Prospect Theory: Losses feel 2.25× stronger than gains — rejecting a 50/50 bet of ±$100 is rational under these preferences
With Kahneman & Tversky's original parameters (λ=2.25, α=β=0.88), a $100 loss feels 2.25× as painful as a $100 gain feels good. The certainty equivalent of a 50/50 ±$100 gamble is about -$13, meaning people need to be paid $13 just to accept a mathematically fair bet. This explains insurance buying, the endowment effect, and risk-seeking behavior when facing losses.
How We Really Decide
For centuries, economists assumed humans were perfectly rational maximizers of expected utility. Then in 1979, psychologists Daniel Kahneman and Amos Tversky published Prospect Theory, demonstrating that real human decisions systematically deviate from rational predictions. Their work earned Kahneman the 2002 Nobel Prize in Economics (Tversky had died in 1996) and spawned the field of behavioral economics.
The S-Shaped Value Function
The centerpiece of prospect theory is the value function — an S-shaped curve that replaces the smooth concave utility function of classical economics. For gains, the curve is concave: the jump from $0 to $100 feels much bigger than from $1,000 to $1,100. For losses, the curve is convex: losing the first $100 hurts terribly, but the incremental pain of further losses diminishes. Critically, the loss side is steeper — losses loom larger than gains.
Loss Aversion in Daily Life
Loss aversion (λ ≈ 2.25) explains a remarkable range of behaviors. People reject a 50/50 bet to win $110 or lose $100, even though the expected value is positive. Investors hold losing stocks too long (hoping to break even) while selling winners too quickly. Homeowners refuse to sell below their purchase price. Workers resist pay cuts even when inflation has already reduced their real wages. The reference point — what we consider 'normal' — shapes all of these decisions.
Beyond Individual Choice
Prospect theory has transformed fields far beyond psychology. In finance, it explains the equity premium puzzle and the disposition effect. In marketing, it explains why framing a discount as 'avoiding a surcharge' is more effective than 'getting a discount.' In policy, it shows why opt-out defaults are more powerful than opt-in.

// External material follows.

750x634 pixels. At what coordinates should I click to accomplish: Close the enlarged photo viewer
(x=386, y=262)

Adjust the parameters in this simulation to see how different levels of loss aversion and diminishing sensitivity reshape the value function and decision-making.
FAQ
What is prospect theory?
Prospect theory, developed by Daniel Kahneman and Amos Tversky in 1979, describes how people actually make decisions under risk, as opposed to how they should (expected utility theory). It identifies three key biases: reference dependence (outcomes are evaluated as gains or losses relative to a reference point), loss aversion (losses hurt more than equivalent gains), and diminishing sensitivity (the marginal impact of gains/losses decreases with size).
What is loss aversion?
Loss aversion means that the psychological pain of losing $100 is greater than the pleasure of gaining $100. Kahneman and Tversky estimated the loss aversion coefficient λ ≈ 2.25, meaning losses are felt about 2.25 times as strongly as gains. This explains why people reject favorable gambles, hold losing investments too long, and overvalue what they already own (endowment effect).
Why is the value function S-shaped?
The value function is concave for gains (risk aversion — a sure $50 feels better than a 50/50 chance of $100) and convex for losses (risk seeking — people prefer a 50/50 chance of losing $100 over a sure loss of $50, hoping to avoid the loss). The steeper slope for losses compared to gains reflects loss aversion.

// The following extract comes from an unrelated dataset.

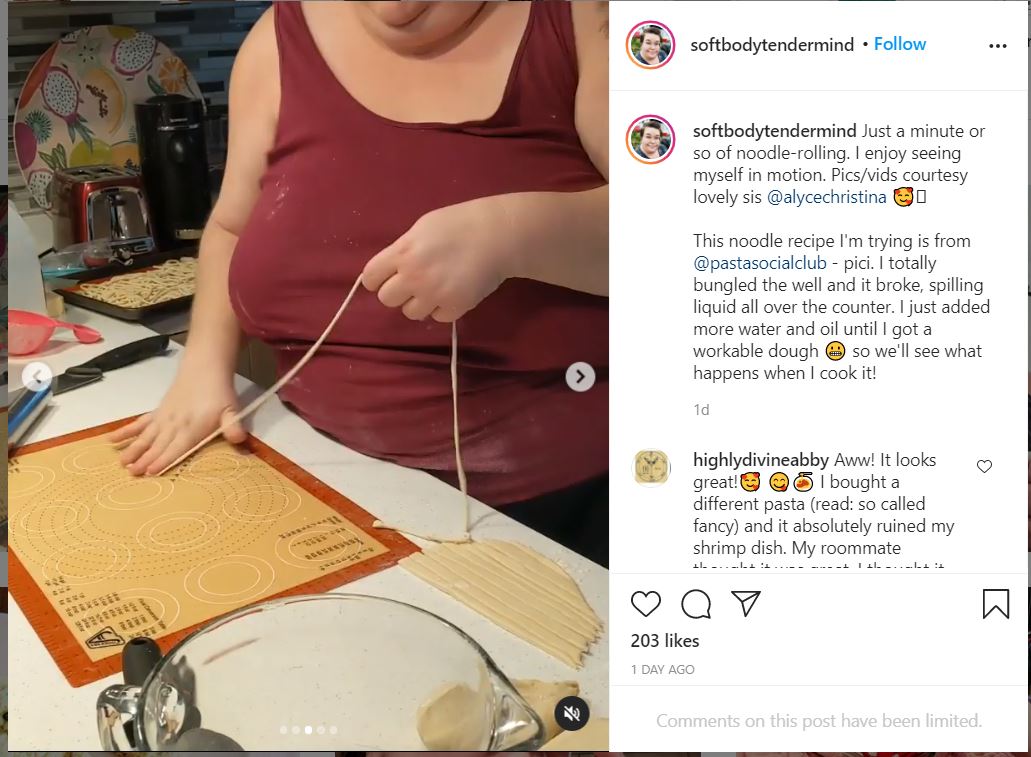Select the carousel slide indicator dots
1031x757 pixels.
[308, 729]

How does prospect theory differ from expected utility theory?
Expected utility theory assumes people evaluate total wealth levels with a fixed concave utility function. Prospect theory instead says people evaluate changes from a reference point, are loss averse, have diminishing sensitivity in both directions, and overweight small probabilities. These differences explain many real-world anomalies like the Allais paradox, equity premium puzzle, and disposition effect.